**Given information:**
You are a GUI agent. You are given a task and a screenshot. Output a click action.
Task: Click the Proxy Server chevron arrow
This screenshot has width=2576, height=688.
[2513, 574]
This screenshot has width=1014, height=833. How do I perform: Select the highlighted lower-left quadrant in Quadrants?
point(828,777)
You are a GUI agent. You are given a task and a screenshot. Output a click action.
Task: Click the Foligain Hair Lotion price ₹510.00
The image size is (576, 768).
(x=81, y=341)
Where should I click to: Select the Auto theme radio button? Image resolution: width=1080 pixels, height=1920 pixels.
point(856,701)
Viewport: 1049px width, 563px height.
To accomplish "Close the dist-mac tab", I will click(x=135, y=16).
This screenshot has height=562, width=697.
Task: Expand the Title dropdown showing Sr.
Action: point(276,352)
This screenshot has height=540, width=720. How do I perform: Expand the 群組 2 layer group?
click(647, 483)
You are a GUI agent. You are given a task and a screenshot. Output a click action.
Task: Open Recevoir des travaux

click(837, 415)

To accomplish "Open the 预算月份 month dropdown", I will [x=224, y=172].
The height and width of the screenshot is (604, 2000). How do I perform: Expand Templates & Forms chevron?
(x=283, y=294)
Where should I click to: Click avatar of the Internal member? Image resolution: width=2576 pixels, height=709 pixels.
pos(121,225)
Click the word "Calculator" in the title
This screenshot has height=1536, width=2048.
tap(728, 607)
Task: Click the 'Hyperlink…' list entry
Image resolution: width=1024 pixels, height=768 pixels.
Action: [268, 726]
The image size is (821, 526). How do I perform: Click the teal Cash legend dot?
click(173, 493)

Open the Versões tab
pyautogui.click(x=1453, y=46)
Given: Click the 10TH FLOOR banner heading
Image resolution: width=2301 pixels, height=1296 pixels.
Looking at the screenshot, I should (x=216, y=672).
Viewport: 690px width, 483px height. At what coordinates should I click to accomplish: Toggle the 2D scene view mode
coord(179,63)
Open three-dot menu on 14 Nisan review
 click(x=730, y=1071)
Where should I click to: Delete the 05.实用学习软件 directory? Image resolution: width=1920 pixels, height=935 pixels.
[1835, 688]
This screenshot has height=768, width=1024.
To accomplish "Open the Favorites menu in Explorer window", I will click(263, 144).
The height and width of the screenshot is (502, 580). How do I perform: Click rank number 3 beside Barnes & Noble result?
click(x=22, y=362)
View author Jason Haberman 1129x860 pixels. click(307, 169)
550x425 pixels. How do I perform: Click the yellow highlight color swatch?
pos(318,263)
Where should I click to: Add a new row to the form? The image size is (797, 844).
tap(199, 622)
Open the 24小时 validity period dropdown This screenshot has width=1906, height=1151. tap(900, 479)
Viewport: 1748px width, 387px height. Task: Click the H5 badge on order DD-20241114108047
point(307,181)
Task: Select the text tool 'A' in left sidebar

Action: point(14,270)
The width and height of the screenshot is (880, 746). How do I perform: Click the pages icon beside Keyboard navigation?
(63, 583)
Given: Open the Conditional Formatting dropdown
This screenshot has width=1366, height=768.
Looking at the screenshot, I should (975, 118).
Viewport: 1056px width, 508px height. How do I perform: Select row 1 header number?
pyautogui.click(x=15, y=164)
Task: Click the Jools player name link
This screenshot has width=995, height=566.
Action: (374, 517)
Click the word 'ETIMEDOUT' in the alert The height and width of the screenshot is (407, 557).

**Exercise:** All lines from the one holding "Task: Click the Jools player name link" through the end of the entries need to be given again exactly. Leave out the others.

**Output:**
Task: Click the Jools player name link
This screenshot has width=995, height=566.
Action: (374, 517)
Click the word 'ETIMEDOUT' in the alert The height and width of the screenshot is (407, 557).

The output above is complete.